### Exercise text
..........

From the Author
I love le Carre. The "great" books? 1. "Tinker, Tailor," 2, "A Perfect Spy," 3. "The Spy Who Came in from the Cold," 4, "Smiley's People," 5. "The Little Drummer Girl" (I must confess my possible bias on "A Perfect Spy," because besides being a brilliant novel it is such a wonderful key to le Carre's life. "Spy. . . Cold" may be a better, more tightly-written book. 3. What interests him for me as a reader? How he manages to keep his integrity as a student of human character in a field that has been repeatedly corrupted by sensationalists. Actually, I'm afraid that even JLC is subject to temptation, as my discussion of "The Night Manager" indicates. The urge to simply lop off a hunk of cops-and-robbers thrill-a-minute action with the old John Grisham bologna slicer must be very great, and I am always fascinated at how he manages to sketch his situation in depth with fleshed-out characters and a real literary artist's sense of ambience.
I never thought about how he affects me as a writer. I suppose I can identify with his struggle as a young man to draw a line between his writing and the compromise of quotidian life. Having worked in advertising and done a good deal of writing for Reader's Digest General Books as well as cheese-and-cracker commercial, I know what it is to try and keep that kind of facile glibness out of writing that you are trying to make something better. The miracle to me of "The Spy Who Came in from the Cold" is that it seems to have sprung Medusa-like from JLC's head with little evidence of the process of learning to write that must have gone into it (Yes, yes. Of course I'm aware of "A Murder of Quality" and "Call for the Dead.") Still, this writer came to the attention of the world pretty much fully formed. Another thing that fascinates me as a writer is "The Naive & Sentimental Lover," a book which I am convinced owes more to James Joyce than M1.
4. I think I've discussed this in the answers above. I'll mention another thing. Le Carre, like most of the great masters of British fiction, is acutely aware of class and its importance in forming human character and behavior. Most American writers don't understand class and are embarrassed by it, and so either don't deal with it, or deal with it in simplistic good-buy/bad guy terms--usually with the upper class characters being the bad guys. Le Carre, like Trollope, Dickens, and Jane Austen, has an enormously sensitive feel for the depth of class distinction and its power to form character and behavior. Smiley is a gentleman; Jerry Westerby is not. That doesn't mean that either of them is good or bad, but it is extremely important.
6. I published a critical biography on Owen Wister more than a decade ago (Wister was the Philadelphia lawyer who wrote "The Virginian" in 1904 and virtually created the genre of the Western in American literature, and ultimately film). In terms of academic work, I've published a fair number of articles in "reputable" academic journals of topics ranging from "'Alien' as an Abortion Parable" to a discussion of William Styron's obsession with pain (a theory that Styron personally told me was "absurd" shortly before he had his first bout of massive clinical depression which led to "Darkness Visible."

..........

### Data below

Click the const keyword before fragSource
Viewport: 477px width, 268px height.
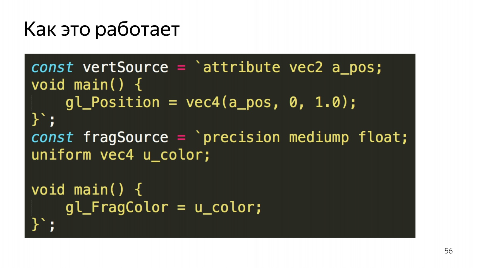[x=52, y=137]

..........

In the "From the Author" text on le Carre, copy word for word the part that begins at the words "4. I think I've" and stops after "is extremely important.".

4. I think I've discussed this in the answers above. I'll mention another thing. Le Carre, like most of the great masters of British fiction, is acutely aware of class and its importance in forming human character and behavior. Most American writers don't understand class and are embarrassed by it, and so either don't deal with it, or deal with it in simplistic good-buy/bad guy terms--usually with the upper class characters being the bad guys. Le Carre, like Trollope, Dickens, and Jane Austen, has an enormously sensitive feel for the depth of class distinction and its power to form character and behavior. Smiley is a gentleman; Jerry Westerby is not. That doesn't mean that either of them is good or bad, but it is extremely important.